ENTRIES SHOWN Block Start

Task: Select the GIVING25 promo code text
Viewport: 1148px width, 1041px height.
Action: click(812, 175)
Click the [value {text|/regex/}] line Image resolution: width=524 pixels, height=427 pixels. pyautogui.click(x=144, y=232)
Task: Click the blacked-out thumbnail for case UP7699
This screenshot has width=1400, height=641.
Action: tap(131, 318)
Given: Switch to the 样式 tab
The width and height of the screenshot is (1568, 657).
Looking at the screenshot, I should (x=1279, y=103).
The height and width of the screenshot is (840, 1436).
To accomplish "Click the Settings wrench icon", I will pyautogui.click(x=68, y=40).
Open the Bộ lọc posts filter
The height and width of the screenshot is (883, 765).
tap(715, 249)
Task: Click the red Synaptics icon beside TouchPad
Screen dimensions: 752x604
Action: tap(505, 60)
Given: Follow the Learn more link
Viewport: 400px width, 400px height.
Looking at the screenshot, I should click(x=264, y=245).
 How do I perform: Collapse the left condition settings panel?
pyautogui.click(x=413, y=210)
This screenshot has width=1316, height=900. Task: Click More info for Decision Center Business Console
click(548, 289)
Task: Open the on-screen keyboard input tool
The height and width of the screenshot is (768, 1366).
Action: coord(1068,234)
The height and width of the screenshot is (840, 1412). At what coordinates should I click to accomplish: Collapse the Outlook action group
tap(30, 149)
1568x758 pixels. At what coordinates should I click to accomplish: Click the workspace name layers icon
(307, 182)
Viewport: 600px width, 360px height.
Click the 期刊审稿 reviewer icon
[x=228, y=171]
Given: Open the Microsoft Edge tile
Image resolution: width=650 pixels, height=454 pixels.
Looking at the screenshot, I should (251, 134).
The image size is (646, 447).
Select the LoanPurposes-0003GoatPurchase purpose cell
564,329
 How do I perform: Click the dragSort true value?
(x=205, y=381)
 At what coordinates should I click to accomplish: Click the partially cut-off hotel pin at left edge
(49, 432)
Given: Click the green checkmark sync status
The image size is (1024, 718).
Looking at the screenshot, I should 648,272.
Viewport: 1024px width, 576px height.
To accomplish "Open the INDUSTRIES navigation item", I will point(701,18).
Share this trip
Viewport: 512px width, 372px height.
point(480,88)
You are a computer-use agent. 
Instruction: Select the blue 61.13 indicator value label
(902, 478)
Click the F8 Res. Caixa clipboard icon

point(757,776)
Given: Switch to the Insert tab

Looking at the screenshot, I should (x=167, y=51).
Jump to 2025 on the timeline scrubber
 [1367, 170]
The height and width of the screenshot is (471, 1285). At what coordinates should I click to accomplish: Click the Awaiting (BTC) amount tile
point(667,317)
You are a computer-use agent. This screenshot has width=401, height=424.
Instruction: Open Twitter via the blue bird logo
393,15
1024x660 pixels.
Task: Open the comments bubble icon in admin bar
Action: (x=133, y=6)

ENTRIES SHOWN Block End

Reprint the complete listing exactly.

Task: Select the GIVING25 promo code text
Viewport: 1148px width, 1041px height.
Action: click(812, 175)
Click the [value {text|/regex/}] line Image resolution: width=524 pixels, height=427 pixels. pyautogui.click(x=144, y=232)
Task: Click the blacked-out thumbnail for case UP7699
This screenshot has width=1400, height=641.
Action: tap(131, 318)
Given: Switch to the 样式 tab
The width and height of the screenshot is (1568, 657).
Looking at the screenshot, I should (x=1279, y=103).
The height and width of the screenshot is (840, 1436).
To accomplish "Click the Settings wrench icon", I will pyautogui.click(x=68, y=40).
Open the Bộ lọc posts filter
The height and width of the screenshot is (883, 765).
tap(715, 249)
Task: Click the red Synaptics icon beside TouchPad
Screen dimensions: 752x604
Action: tap(505, 60)
Given: Follow the Learn more link
Viewport: 400px width, 400px height.
Looking at the screenshot, I should click(x=264, y=245).
 How do I perform: Collapse the left condition settings panel?
pyautogui.click(x=413, y=210)
This screenshot has width=1316, height=900. Task: Click More info for Decision Center Business Console
click(548, 289)
Task: Open the on-screen keyboard input tool
The height and width of the screenshot is (768, 1366).
Action: coord(1068,234)
The height and width of the screenshot is (840, 1412). At what coordinates should I click to accomplish: Collapse the Outlook action group
tap(30, 149)
1568x758 pixels. At what coordinates should I click to accomplish: Click the workspace name layers icon
(307, 182)
Viewport: 600px width, 360px height.
Click the 期刊审稿 reviewer icon
[x=228, y=171]
Given: Open the Microsoft Edge tile
Image resolution: width=650 pixels, height=454 pixels.
Looking at the screenshot, I should (251, 134).
The image size is (646, 447).
Select the LoanPurposes-0003GoatPurchase purpose cell
564,329
 How do I perform: Click the dragSort true value?
(x=205, y=381)
 At what coordinates should I click to accomplish: Click the partially cut-off hotel pin at left edge
(49, 432)
Given: Click the green checkmark sync status
The image size is (1024, 718).
Looking at the screenshot, I should 648,272.
Viewport: 1024px width, 576px height.
To accomplish "Open the INDUSTRIES navigation item", I will point(701,18).
Share this trip
Viewport: 512px width, 372px height.
point(480,88)
You are a computer-use agent. 
Instruction: Select the blue 61.13 indicator value label
(902, 478)
Click the F8 Res. Caixa clipboard icon

point(757,776)
Given: Switch to the Insert tab

Looking at the screenshot, I should (x=167, y=51).
Jump to 2025 on the timeline scrubber
 [1367, 170]
The height and width of the screenshot is (471, 1285). At what coordinates should I click to accomplish: Click the Awaiting (BTC) amount tile
point(667,317)
You are a computer-use agent. This screenshot has width=401, height=424.
Instruction: Open Twitter via the blue bird logo
393,15
1024x660 pixels.
Task: Open the comments bubble icon in admin bar
Action: (x=133, y=6)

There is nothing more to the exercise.